Computer Account Flashcards
Computer accounts
Computer Account Facts
Computer Account Facts
A computer account is an Active Directory object that identifies a network computer. The account in Active Directory is associated with a specific hardware device. To identify a specific computer, two processes are required:
Create a computer account in Active Directory.
Join a computer to the domain. When you join the domain, the device is associated with the Active Directory computer account.
You can perform these processes in two different ways:
From Active Directory Users and Computers, create a computer account. This process is called prestaging computer accounts. From the workstation, join the domain. The workstation will be associated with the computer account you created previously.
From the workstation, join the domain. If the computer account does not exist in Active Directory, it will be created automatically. When you join a domain and create a new computer account in one step, the computer account is added to the Computers built-in folder in Active Directory.
Be aware of the following facts about computer accounts and joining a domain:
Because the Computers folder is not an OU, you cannot link a GPO to this container, meaning that only Group Policy settings in the domain will apply to these computers. For more control over Group Policy settings for computers or groups of computers, move computer accounts to OUs.
To control where computer accounts are placed when the computer joins the domain, create computer accounts ahead of time before joining the domain from the workstation.
The following group members can create a computer account:
Account Operators
Domain Admins
Enterprise Admins
Members of the Authenticated Users group can join up to 10 computers to a domain from a workstation (and create the computer account automatically if it does not already exist). This ability comes from the Add workstations to a domain user right. You can also allow specific users to join specific computers to a domain by selecting The following user or group can join this computer to a domain when creating the computer account.
You can grant other users permissions to create computer accounts by giving them the Create Computer Objects right over the Active Directory OU. This permission does not have a limit on the number of accounts that can be created. Note: You must grant this right to the domain or specific OUs.
To join a computer to a domain, you must be a member of the Administrators group on the local computer or be given the necessary rights.
Use the dsadd and netdom utilities to create computer accounts from a command prompt or a script. Use netdom to rename a computer account. Use netdom join to join a computer to a domain.
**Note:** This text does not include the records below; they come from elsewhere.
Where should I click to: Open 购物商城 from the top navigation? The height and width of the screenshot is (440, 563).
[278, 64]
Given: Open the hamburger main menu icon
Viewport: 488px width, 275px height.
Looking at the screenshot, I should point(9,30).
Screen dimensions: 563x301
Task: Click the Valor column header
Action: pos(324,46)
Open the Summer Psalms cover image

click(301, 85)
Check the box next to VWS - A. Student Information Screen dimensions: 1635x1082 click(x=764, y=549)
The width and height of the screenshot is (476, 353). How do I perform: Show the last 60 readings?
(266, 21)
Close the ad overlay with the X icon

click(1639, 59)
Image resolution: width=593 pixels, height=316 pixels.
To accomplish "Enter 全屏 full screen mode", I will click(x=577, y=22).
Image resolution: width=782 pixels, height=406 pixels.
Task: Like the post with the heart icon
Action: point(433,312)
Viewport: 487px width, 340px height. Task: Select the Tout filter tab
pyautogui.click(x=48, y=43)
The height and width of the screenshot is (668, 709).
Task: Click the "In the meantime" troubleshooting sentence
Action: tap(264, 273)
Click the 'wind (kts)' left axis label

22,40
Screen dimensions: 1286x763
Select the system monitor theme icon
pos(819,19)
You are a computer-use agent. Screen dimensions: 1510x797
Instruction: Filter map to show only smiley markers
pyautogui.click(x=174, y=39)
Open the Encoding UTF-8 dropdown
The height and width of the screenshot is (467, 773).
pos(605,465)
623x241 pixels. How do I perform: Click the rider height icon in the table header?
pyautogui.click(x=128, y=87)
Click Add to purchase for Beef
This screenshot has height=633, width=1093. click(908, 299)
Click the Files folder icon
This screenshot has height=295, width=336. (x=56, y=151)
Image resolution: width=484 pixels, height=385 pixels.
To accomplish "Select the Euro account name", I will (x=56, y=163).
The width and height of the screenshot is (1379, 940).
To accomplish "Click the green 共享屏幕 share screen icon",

After a computer account is created, you must join the computer to the domain before the computer receives Group Policy settings or before Active Directory receives workstation-specific information.
Each computer has a password that is automatically-generated when the computer joins the domain.
When the computer boots, this password is used to authenticate the computer to the domain. This password is used to establish a secure channel between the computer and the domain controller.
The password is saved on the local computer and in Active Directory. By default, the password is changed automatically every 30 days.
If the two passwords become unsynchronized, the computer will not be able to connect to the domain, and you will see an error indicating that the computer failed to authenticate. This problem will also occur if you have rebuilt the computer, or if you are replacing the computer with another one using the same computer account name.
When computer logon fails, reset the computer account. To reset the account, use one of the following methods:
Run the netdom reset command followed by the computer account name and the domain.
In Active Directory Users and Computers, right-click the computer account and select Reset Account.
Create a script in Visual Basic.
After resetting the computer account, you must rejoin the computer to the domain.